'Huge hole': Congressman says feds aren't vetting social media posts of Afghan refugees
"That is a terrible way to handle national security," Rep. Tom Tiffany said of the Biden administration's screening processes.
A congressman from Wisconsin, where thousands of Afghan evacuees are being temporarily resettled, says the Biden administration is creating a significant security risk by failing to aggressively vet refugees' social media before allowing then to reach U.S. destinations.
Rep. Tom Tiffany, a Republican, told Just the News that the failure to vet social media posts for possible extremism is just one of several byproducts of a chaotic Biden administration exit strategy that has moved immigrants to U.S. installations in third countries before adequate security checks could be completed.
"They said, get them on the planes, and we'll sort the immigration status out later," Tiffany said during a wide-ranging interview on the John Solomon Reports podcast. "And Secretary [of State Antony] Blinken acknowledged that this last weekend, on the Sunday news shows that that's exactly what they did. That is a terrible way to handle national security."
Tiffany said veterans of the Afghan war told him one of the most effective tools the military had for early identification of people who pose terrorism risks or were radicalized was through social media surveillance.
"It appears that the Biden administration, the State Department, is not doing any checks on social media," he said. "And that's one of the No. 1 places you can find at this point what people's true beliefs are. I mean, employers across the United States, they check social media all the time when they're interviewing people. ... And that is not happening here in this vetting process, which is a huge hole."
A spokeswoman for Homeland Security did not immediately return a call Wednesday seeking comment.
But a senior U.S. official directly involved in vetting Afghan refugees told Just the News that the databases used by U.S. screeners sometimes include social media handles in the identification but only those individuals who have prior security flags get social media screening. "Are we checking the posts of everyone, especially those without red flags? No," said the official. "We're not resourced for that."
Tiffany said the recent diagnosis of an Afghan refugee brought to Fort McCoy in Wisconsin, where up to 10,000 evacuees are being brought, highlighted another shortfall in the screening process: disease monitoring. Fort McCoy confirmed this week one refugee was being isolated after coming down with measles, a highly contagious and dangerous disease that often infects young people.
"We're hearing that there's a communicable disease outbreak going on in Fort McCoy at this point," he said.
A spokesman for Fort McCoy did not respond Wednesday to a request for comment.
The congressman's comment were echoed elsewhere in the country, including in Northern Virginia, where the executive director of the Northern Virginia Emergency Response System blamed the Biden administration's poor planning for overrunning hospital emergency rooms in her state with Afghan patients.
"This was terrible for the refugees who have already traveled for days, who have been awake for days, who have children who, often, haven't eaten in days," Kristin Nickerson told The Washington Post.
Tiffany cited a Just the News article from earlier in the week as a third example of the problems with weak screening: an Afghan refugee heading onto a U.S.-bound flight Tuesday from a U.S. military base in Germany was found to have five blasting caps, a detonator wire and a blasting tube in his possession. While officials don't suspect terrorism — saying the materials were related to the man's work as a U.S. contractor — he has been denied entry to the United States.

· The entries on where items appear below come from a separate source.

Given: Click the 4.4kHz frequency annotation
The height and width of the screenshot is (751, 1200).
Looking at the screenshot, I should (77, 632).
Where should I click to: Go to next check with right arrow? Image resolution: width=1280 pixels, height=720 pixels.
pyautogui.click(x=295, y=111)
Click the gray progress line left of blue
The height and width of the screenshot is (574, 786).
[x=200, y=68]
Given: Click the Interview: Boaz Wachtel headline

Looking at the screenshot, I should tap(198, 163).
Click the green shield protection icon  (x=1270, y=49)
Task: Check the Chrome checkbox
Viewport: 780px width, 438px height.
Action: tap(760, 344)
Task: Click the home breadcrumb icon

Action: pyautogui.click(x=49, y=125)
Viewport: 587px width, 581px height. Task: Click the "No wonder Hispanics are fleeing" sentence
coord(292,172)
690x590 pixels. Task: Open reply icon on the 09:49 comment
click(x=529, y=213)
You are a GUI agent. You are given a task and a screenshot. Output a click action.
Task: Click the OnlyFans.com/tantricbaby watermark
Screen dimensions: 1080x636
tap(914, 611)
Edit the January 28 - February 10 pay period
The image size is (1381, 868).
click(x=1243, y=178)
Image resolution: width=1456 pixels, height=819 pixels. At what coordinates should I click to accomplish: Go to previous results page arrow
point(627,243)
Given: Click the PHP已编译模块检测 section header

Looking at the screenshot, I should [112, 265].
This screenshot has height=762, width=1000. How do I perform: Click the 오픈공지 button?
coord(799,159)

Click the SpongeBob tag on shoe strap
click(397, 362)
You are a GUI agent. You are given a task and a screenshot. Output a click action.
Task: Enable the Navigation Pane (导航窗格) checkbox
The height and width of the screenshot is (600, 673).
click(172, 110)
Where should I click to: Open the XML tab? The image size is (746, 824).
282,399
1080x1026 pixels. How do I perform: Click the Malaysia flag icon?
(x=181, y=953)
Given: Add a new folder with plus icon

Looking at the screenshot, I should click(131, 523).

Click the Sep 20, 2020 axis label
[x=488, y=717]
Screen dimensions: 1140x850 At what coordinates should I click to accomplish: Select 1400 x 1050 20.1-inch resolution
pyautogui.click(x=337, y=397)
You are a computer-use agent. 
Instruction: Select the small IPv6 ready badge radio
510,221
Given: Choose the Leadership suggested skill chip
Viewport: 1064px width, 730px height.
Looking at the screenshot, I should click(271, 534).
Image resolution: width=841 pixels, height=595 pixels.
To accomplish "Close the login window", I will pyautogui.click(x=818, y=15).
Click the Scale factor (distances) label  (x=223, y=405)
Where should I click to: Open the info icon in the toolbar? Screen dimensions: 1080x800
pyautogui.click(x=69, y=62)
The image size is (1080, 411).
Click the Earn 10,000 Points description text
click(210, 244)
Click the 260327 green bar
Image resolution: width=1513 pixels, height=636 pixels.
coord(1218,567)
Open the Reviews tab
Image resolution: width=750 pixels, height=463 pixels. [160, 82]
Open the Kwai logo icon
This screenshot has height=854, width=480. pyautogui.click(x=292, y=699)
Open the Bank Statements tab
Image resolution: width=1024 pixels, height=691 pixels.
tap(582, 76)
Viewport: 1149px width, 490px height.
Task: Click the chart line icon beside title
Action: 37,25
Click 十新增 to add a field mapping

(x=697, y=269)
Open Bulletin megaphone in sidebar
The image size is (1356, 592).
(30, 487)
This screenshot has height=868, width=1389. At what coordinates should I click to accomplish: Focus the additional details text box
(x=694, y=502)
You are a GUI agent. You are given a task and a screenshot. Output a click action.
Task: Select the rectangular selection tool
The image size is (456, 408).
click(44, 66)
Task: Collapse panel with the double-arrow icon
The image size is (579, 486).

Tiffany said the incident was being dismissed too nonchalantly.
"Some people are waving aside that a person is bringing blasting caps and detonator wire on a plane," he said, "and they're like, 'You know, that's kind of normal practice.' How many people do that? I mean, that should absolutely set off alarm bells about the vetting process that we're doing. But it really proves that the vetting process is not working."
Homeland Security Secretary Alejandro Mayorkas defended the administration's vetting when asked whether he could be sure a ISIS sleeper agent would not accidentally be cleared into the United States.
"We have no information to suggest that ISIS has come to the United States through the Afghan national population that we've admitted under our legal authorities," he said. "And we have a multilayer, multiagency screening and vetting process to make sure that doesn't happen. We screen and vet individuals before they board planes to travel to the United States, and that screening and vetting process is an ongoing one and multi-layered."
But Tiffany said with an estimated 100,000 refugees going through an uneven screening process, the risks are high, especially because the evacuees are coming from a "country that is the number one purveyor of terrorism in the world, with the Taliban running the operation.
"Of those 134,000 people currently, you can't be wrong on one. Because if one is that sleeper cell that ultimately commits the next most heinous act of terror, I mean, that's harming Americans. That's our safety and security."
The congressman said he is so concerned by the government's laissez-fare security screening that he has asked the resettlement charities like Catholic Charities and Lutheran Services that are aiding the evacuees to do their own vetting.
"In the letter I sent to them, I said the federal government is falling down on this vetting process, and it is now up to you to make sure that you're not bringing harm to your local communities," he said.